## DIRECTIONS
Can you convert the stretch of items from the line containing "Where should I click to: Open the documentation" through the last item into a JSON list of strings, with one string per line? Skip blank lines and leave the pictures out.
+ + + + + + +
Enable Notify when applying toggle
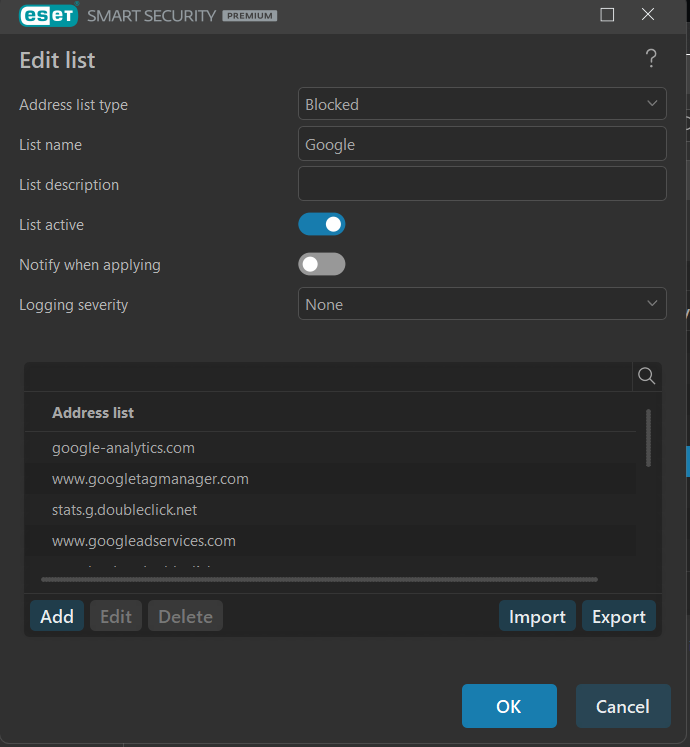690x747 pixels. [x=322, y=264]
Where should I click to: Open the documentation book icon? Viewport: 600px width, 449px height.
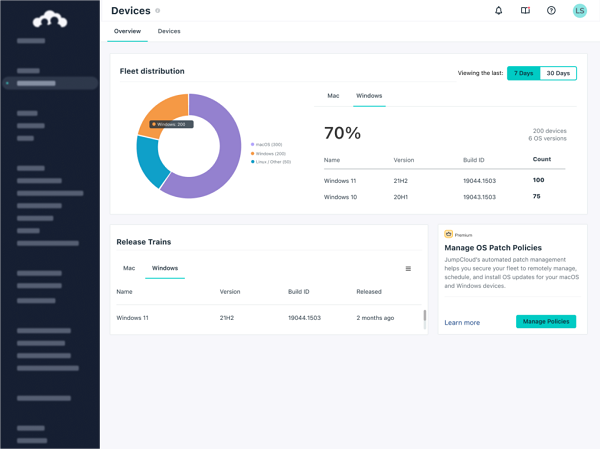click(x=525, y=11)
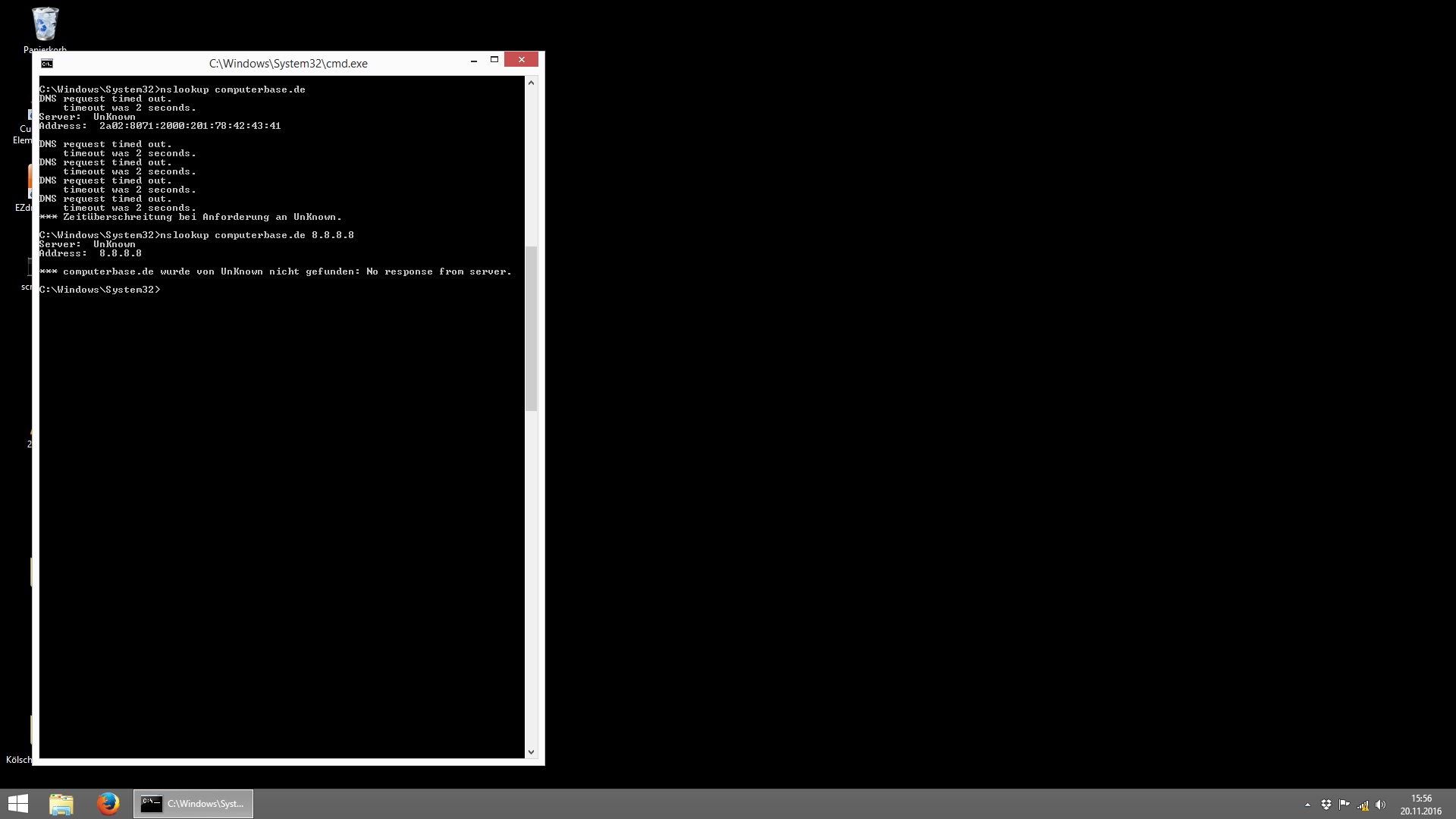
Task: Click the Windows Start button
Action: coord(18,803)
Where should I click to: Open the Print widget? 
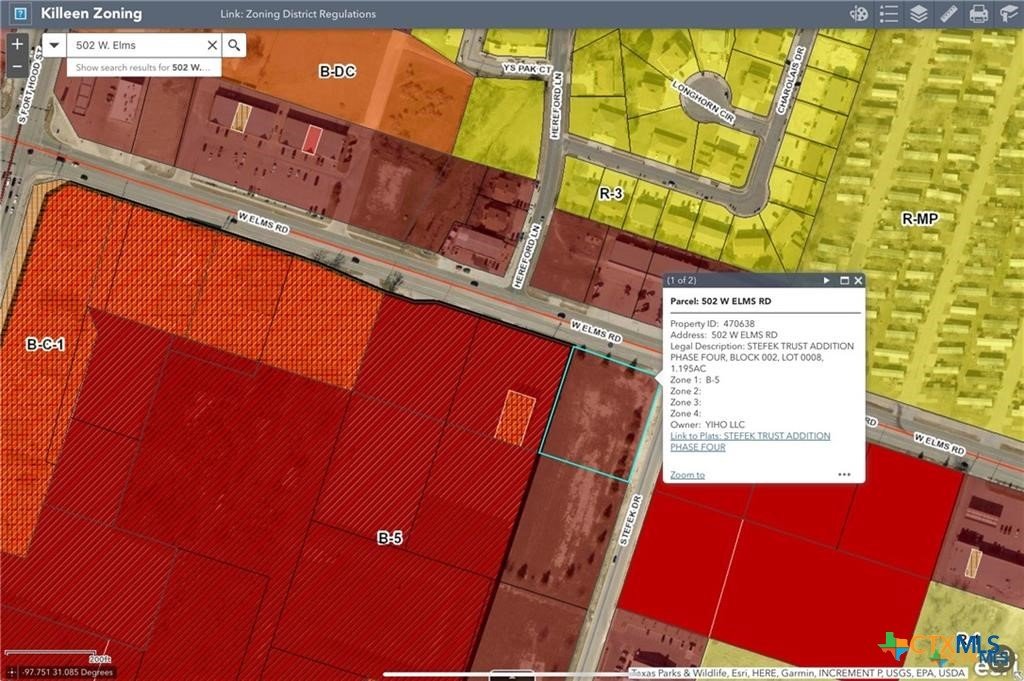(978, 14)
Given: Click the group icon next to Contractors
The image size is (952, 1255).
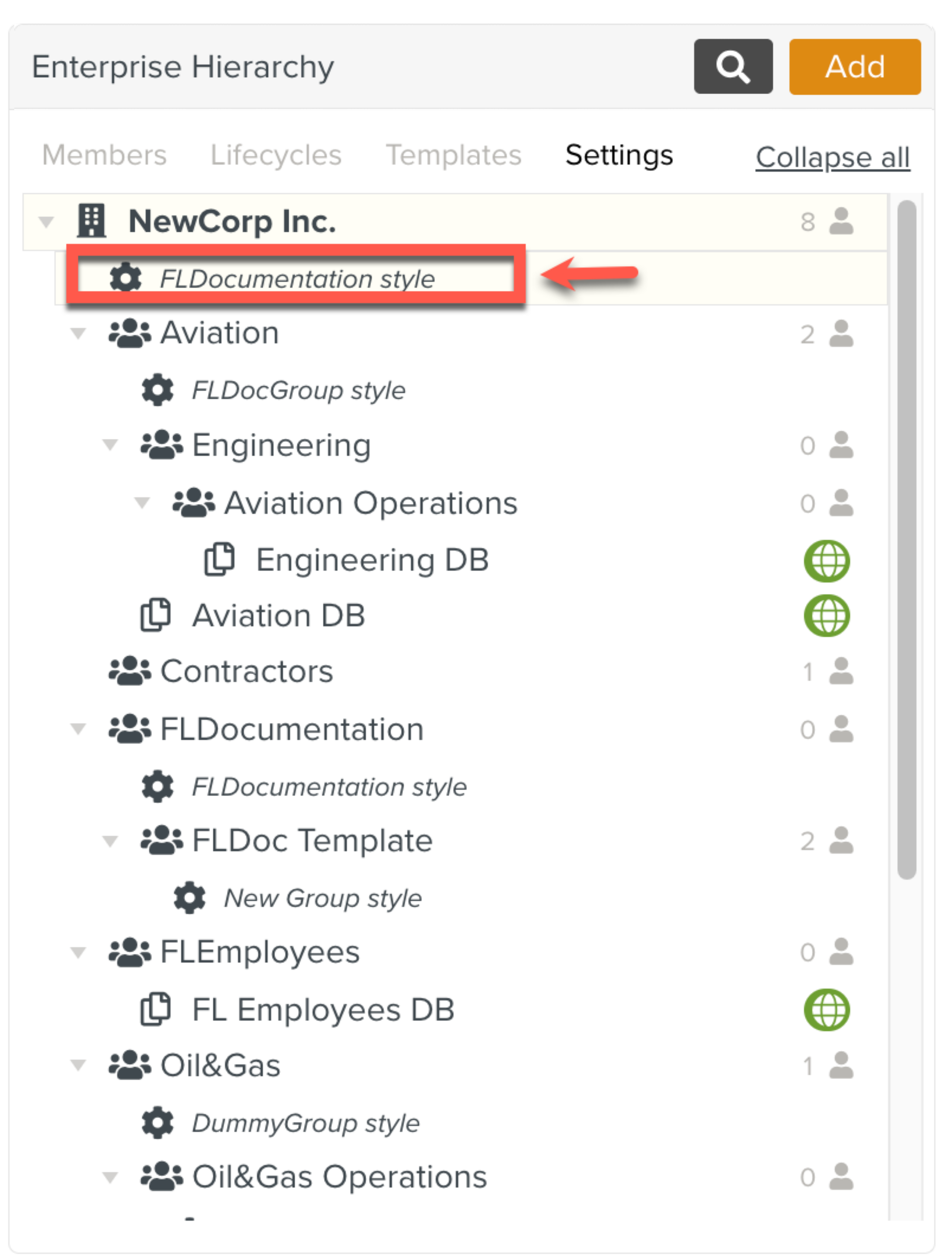Looking at the screenshot, I should point(130,671).
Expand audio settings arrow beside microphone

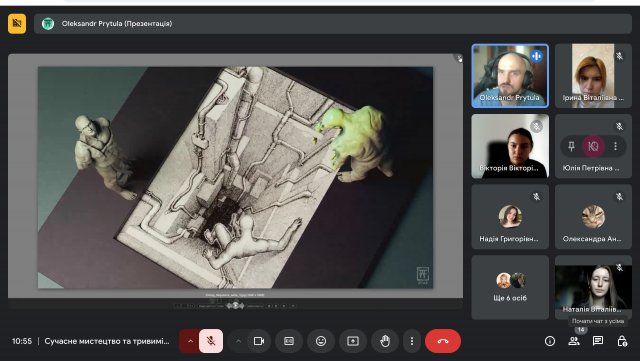[190, 341]
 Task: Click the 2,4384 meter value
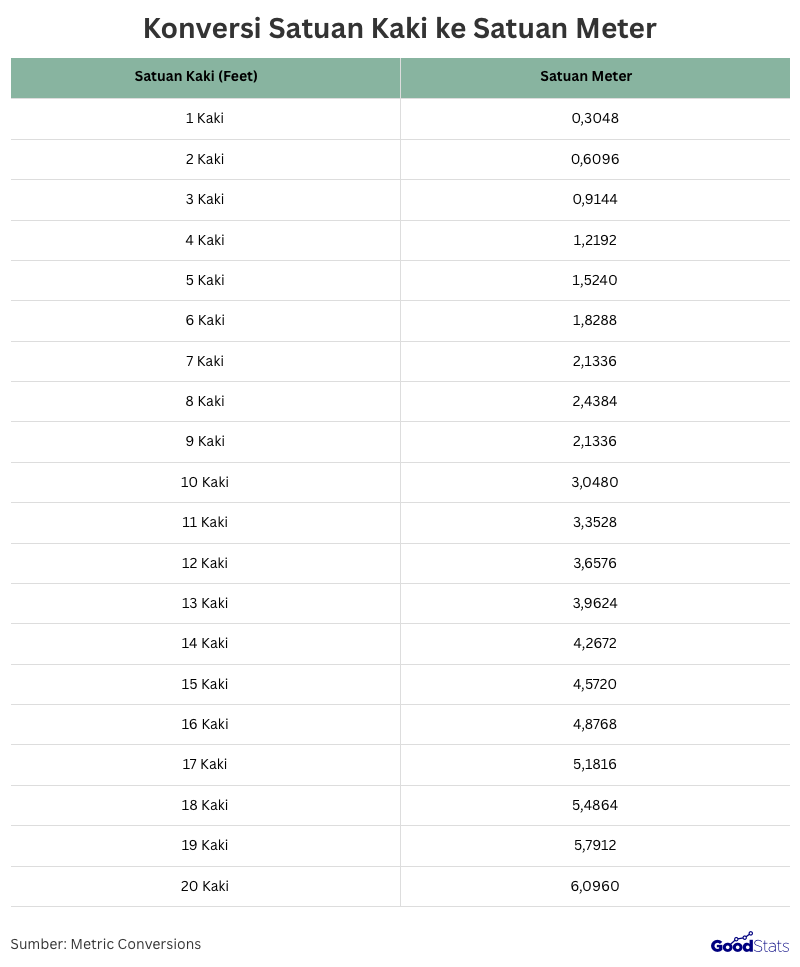pyautogui.click(x=595, y=401)
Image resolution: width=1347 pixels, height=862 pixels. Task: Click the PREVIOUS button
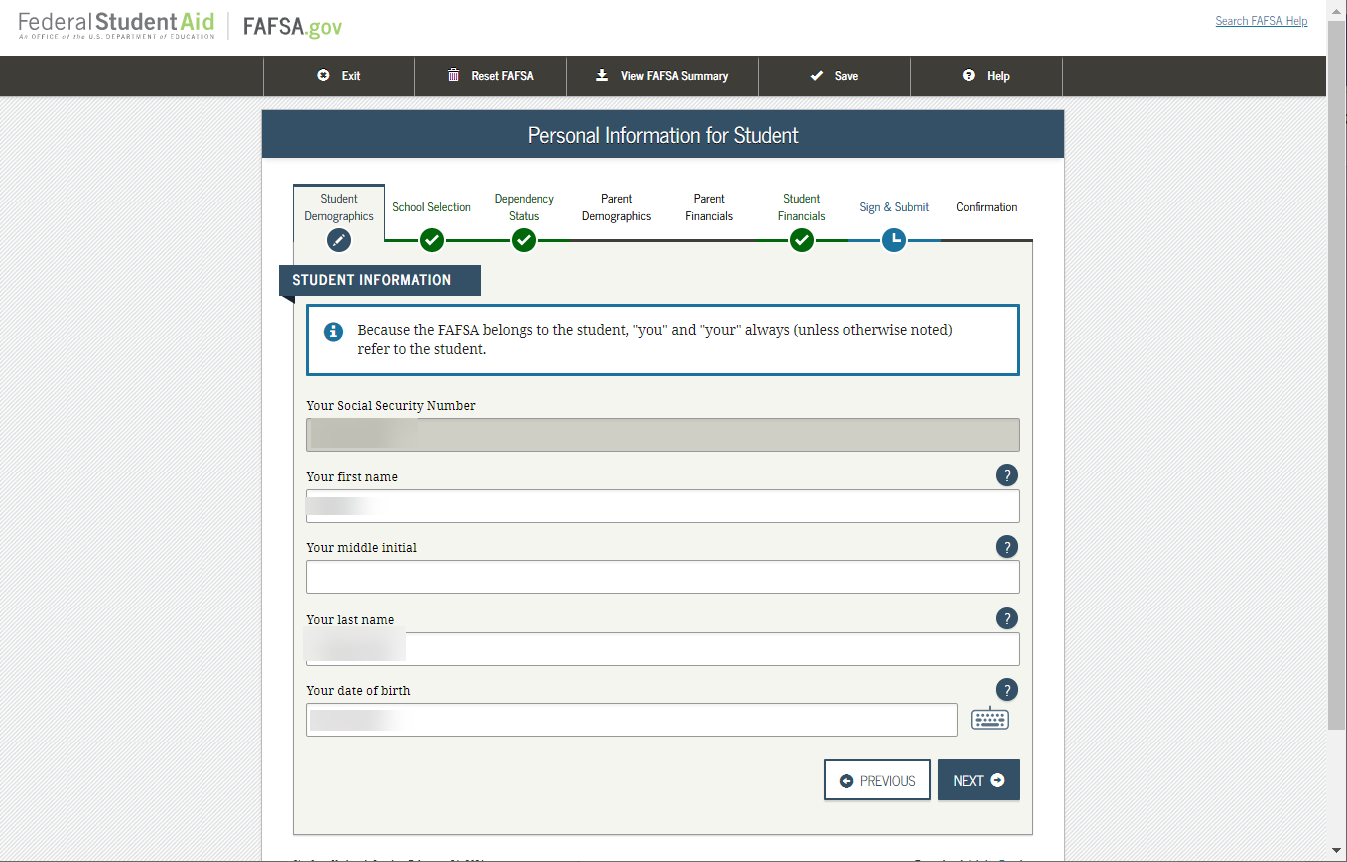[877, 780]
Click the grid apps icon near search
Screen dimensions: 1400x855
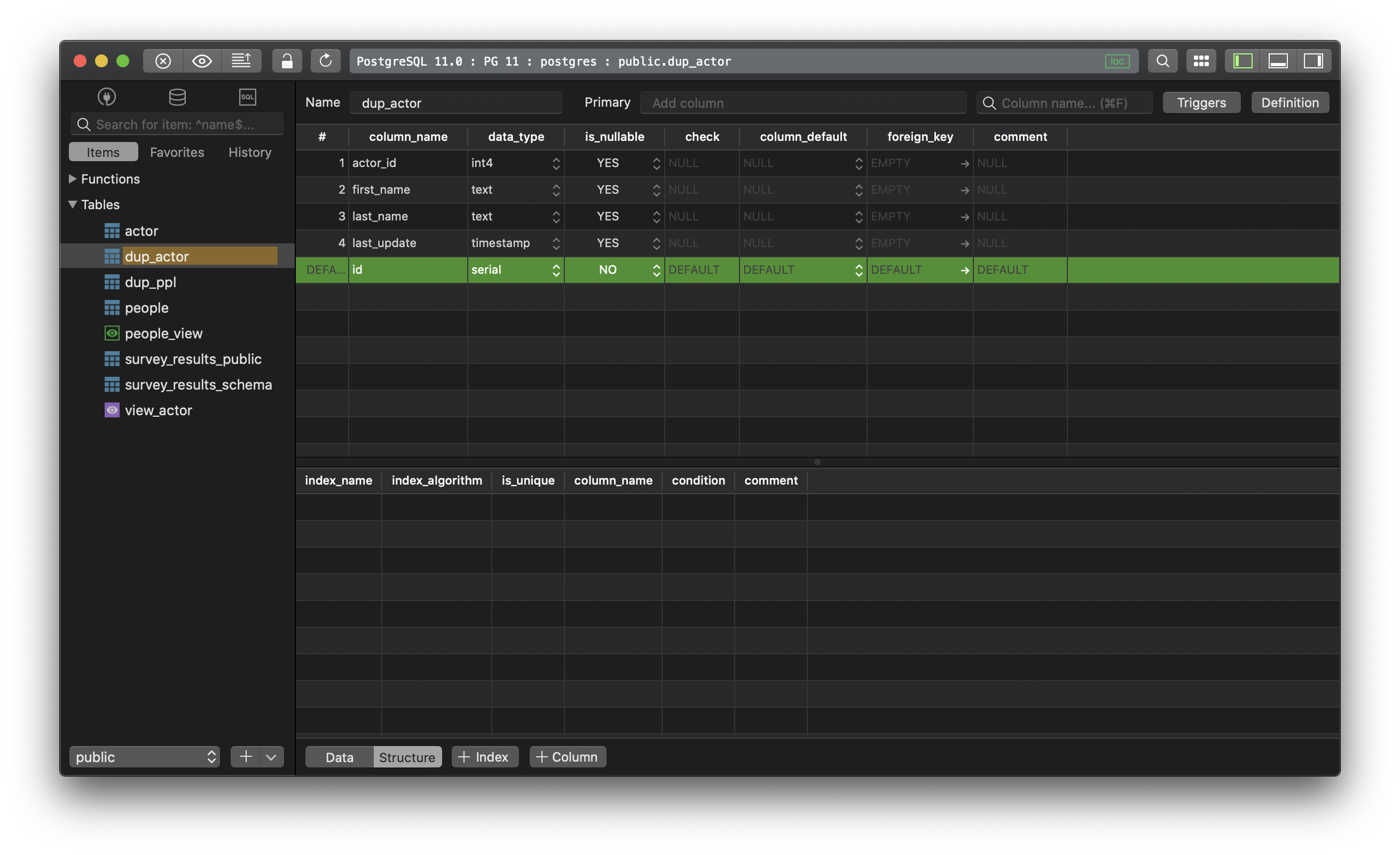[1200, 61]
+ + + + + + +
## FINISHED ANSWER
[
  "Where should I click to: Open the documentation book icon? Viewport: 600px width, 449px height.",
  "click(x=525, y=11)",
  "Task: Click the Windows Start button",
  "Action: coord(18,803)",
  "Where should I click to: Open the Print widget? ",
  "(978, 14)",
  "Given: Click the group icon next to Contractors",
  "The image size is (952, 1255).",
  "Looking at the screenshot, I should point(130,671).",
  "Expand audio settings arrow beside microphone",
  "[190, 341]",
  " Task: Click the 2,4384 meter value",
  "pyautogui.click(x=595, y=401)",
  "Image resolution: width=1347 pixels, height=862 pixels. Task: Click the PREVIOUS button",
  "[877, 780]",
  "Click the grid apps icon near search",
  "Screen dimensions: 1400x855",
  "[1200, 61]"
]